ConsumerAffairs.com
January 11, 2009
A spoonful of sugar may make the medicine go down, but that spoon is not a good way to measure the medicine itself.
A new Cornell study finds that using kitchen spoons to measure liquid medication tends to lead to significantly over- or underdosing.
Spoon dosing is one of the major causes of pediatric poisonings, according to the Mayo Clinic, with 70 percent of people who take liquid medicine using silverware spoons to measure doses.
In the Cornell study, findings of which are published in the Jan. 5 issue of the Annals of Internal Medicine, almost 200 college students who had recently visited their university health center were asked to pour liquid medication into a kitchen spoon.
The researchers found that the students underdosed by more than eight percent when using medium-size spoons and overdosed by an average of almost 12 percent, but up to 20 percent more when using larger spoons. Yet, participants were confident that they had poured correct doses in all the test cases.
"Although these educated participants had poured in a well-lit room after a practice pour, they were unaware of their biases," said consumer behavior expert Brian Wansink, who led the study.
Over the course of a day -- taking medication every four to six hours -- or over days, this error in dosing adds up, he said.
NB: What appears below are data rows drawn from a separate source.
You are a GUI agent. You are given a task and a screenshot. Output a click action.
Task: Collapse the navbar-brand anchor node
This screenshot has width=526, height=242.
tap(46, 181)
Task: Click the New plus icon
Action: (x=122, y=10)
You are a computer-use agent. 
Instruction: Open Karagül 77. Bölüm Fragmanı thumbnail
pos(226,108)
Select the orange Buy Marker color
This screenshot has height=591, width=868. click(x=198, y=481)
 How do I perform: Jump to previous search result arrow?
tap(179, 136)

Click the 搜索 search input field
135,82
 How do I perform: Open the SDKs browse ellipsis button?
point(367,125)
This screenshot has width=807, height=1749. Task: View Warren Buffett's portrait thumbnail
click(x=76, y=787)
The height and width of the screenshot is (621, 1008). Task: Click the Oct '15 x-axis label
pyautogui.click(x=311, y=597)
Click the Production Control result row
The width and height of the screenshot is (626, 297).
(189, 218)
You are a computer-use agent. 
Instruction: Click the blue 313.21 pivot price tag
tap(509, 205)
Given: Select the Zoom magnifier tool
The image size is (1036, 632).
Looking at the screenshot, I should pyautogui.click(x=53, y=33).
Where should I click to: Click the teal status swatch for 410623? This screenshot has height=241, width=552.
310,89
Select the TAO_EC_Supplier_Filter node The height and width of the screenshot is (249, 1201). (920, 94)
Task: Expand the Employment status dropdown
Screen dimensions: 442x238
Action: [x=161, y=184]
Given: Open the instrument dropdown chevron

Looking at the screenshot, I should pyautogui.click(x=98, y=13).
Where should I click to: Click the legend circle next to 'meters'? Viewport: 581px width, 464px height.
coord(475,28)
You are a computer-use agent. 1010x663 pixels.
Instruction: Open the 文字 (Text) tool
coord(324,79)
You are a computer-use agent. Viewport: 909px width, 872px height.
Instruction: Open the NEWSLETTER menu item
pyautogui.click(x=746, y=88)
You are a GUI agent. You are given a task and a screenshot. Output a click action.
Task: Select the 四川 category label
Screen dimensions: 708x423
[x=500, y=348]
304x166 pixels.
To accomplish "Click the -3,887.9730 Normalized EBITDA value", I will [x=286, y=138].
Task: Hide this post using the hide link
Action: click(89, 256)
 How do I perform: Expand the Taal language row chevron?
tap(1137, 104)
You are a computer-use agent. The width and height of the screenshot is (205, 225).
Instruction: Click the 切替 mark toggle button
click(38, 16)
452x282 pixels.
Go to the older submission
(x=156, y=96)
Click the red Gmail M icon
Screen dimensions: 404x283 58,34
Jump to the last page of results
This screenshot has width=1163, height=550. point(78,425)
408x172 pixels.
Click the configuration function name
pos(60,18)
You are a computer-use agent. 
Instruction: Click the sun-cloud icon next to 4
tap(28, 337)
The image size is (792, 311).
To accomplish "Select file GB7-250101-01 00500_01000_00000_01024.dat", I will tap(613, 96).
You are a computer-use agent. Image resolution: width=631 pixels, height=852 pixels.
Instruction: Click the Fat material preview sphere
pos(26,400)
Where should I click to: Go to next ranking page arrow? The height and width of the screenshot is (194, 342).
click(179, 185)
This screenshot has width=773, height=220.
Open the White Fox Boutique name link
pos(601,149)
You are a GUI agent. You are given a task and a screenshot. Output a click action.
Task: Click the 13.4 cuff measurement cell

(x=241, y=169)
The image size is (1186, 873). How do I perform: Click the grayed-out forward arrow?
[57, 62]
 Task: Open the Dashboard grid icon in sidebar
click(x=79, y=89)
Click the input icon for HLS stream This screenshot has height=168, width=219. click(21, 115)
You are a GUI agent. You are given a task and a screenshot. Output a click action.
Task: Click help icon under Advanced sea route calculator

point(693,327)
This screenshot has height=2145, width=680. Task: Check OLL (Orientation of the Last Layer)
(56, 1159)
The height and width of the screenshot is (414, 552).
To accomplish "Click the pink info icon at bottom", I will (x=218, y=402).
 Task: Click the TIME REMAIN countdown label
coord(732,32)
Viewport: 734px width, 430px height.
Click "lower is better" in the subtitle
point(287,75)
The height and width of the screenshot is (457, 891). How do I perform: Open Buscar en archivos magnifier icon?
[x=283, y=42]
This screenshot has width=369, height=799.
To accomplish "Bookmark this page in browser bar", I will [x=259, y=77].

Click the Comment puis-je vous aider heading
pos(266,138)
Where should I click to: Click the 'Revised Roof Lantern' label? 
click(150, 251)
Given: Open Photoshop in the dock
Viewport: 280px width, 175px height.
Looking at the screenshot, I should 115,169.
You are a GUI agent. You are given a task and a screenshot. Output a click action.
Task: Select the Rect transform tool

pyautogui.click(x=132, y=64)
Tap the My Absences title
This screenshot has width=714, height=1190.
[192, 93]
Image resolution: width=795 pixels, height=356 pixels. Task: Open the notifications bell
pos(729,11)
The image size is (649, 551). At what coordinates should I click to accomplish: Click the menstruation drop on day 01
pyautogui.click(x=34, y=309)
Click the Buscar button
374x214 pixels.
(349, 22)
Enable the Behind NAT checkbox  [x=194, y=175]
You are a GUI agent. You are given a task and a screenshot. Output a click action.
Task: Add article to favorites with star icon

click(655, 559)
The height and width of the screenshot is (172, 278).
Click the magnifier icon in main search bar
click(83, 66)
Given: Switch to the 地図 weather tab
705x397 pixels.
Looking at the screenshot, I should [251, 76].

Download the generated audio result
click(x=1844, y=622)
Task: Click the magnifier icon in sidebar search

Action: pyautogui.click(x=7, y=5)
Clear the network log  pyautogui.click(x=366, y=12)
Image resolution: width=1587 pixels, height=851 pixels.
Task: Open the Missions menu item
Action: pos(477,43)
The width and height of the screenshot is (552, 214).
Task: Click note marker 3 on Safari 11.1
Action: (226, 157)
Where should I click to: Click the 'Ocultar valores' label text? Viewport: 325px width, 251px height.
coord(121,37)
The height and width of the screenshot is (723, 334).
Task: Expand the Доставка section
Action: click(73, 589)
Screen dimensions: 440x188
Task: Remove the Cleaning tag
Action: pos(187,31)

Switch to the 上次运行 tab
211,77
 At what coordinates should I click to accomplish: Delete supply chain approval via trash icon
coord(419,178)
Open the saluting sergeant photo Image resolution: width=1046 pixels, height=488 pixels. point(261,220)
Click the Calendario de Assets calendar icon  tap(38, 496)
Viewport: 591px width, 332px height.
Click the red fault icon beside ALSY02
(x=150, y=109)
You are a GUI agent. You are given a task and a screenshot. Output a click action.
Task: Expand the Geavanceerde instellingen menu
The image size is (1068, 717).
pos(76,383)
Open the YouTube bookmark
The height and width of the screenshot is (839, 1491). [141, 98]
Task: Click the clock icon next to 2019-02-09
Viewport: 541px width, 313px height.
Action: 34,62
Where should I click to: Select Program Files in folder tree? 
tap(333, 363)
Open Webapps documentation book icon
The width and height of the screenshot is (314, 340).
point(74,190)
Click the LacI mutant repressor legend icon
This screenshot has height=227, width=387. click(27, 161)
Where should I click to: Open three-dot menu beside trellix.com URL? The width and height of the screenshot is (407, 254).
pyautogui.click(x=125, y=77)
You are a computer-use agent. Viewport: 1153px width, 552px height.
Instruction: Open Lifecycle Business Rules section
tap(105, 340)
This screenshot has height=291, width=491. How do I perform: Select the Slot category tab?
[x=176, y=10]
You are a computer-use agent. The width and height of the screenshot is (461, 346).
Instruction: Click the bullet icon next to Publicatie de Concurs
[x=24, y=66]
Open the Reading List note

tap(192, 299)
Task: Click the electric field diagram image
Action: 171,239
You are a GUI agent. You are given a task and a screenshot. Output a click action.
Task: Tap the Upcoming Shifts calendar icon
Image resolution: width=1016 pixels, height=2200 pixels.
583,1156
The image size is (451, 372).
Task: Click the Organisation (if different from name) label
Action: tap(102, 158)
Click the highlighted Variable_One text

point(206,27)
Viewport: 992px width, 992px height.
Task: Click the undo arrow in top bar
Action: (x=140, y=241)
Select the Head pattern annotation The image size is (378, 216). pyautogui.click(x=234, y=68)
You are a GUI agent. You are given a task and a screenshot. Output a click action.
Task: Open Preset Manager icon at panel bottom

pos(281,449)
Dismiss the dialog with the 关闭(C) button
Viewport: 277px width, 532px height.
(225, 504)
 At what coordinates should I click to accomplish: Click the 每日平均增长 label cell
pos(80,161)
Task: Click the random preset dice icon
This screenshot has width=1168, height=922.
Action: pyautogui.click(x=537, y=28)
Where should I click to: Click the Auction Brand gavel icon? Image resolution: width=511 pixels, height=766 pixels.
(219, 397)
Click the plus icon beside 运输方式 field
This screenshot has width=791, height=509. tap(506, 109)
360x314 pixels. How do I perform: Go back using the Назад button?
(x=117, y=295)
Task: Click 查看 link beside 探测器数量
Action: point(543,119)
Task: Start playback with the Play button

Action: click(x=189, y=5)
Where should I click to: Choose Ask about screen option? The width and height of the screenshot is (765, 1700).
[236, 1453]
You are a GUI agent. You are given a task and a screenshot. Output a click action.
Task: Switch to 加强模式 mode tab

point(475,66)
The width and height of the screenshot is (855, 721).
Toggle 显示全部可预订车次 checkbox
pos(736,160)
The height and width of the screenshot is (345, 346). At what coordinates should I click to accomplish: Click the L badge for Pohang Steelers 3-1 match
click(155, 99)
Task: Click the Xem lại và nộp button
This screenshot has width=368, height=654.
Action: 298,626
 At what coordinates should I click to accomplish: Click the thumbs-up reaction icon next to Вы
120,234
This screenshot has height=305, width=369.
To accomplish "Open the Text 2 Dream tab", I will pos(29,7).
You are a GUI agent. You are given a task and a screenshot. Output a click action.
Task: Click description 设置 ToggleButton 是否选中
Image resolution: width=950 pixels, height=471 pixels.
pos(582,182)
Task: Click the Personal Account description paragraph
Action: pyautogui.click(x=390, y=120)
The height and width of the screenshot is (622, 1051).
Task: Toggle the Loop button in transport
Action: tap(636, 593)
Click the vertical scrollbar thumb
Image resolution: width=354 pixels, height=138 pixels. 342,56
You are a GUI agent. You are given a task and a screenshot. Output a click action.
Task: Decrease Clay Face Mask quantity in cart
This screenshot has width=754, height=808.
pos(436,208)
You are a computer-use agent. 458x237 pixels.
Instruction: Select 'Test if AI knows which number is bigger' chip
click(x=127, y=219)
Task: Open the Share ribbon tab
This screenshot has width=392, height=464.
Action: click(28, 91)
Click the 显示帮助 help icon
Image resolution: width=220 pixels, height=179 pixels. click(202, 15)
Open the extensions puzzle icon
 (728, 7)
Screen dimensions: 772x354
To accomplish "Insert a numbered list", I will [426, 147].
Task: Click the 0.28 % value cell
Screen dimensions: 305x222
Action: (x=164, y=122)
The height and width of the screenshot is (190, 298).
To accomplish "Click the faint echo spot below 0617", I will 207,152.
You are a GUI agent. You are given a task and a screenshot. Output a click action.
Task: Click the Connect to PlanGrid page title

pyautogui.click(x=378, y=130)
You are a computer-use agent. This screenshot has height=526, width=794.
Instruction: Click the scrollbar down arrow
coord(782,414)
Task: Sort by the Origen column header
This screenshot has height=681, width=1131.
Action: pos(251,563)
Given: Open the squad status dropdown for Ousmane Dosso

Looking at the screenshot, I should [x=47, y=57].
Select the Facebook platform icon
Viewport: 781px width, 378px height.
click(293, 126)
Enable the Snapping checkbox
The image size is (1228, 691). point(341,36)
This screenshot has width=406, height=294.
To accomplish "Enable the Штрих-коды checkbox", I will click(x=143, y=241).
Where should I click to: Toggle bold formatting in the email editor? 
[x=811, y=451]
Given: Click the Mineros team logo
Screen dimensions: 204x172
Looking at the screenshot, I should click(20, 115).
"It can lead to overdosing -- or underdosing -- potentially beneath the point of effectiveness," said Wansink. He added that the college-student study participants poured the medication in midday when well rested in a well-lighted room.
"But in the middle of night, when you're fatigued, feeling miserable or in a rush because a child is crying, the probability of error is undoubtedly much greater," he said.
Since a medicine's efficacy is often linked to its dose, consumers should use a measuring cap, dosing spoon, measuring dropper or a dosing syringe "rather than assume they can rely on their pouring experience and estimation abilities with tablespoons," concluded Wansink.
Concerns about dosage are nothing new. In late 2009, the Food and Drug Administration launched a program aimed at reducing the likelihood that you'll be harmed by the medicines you take.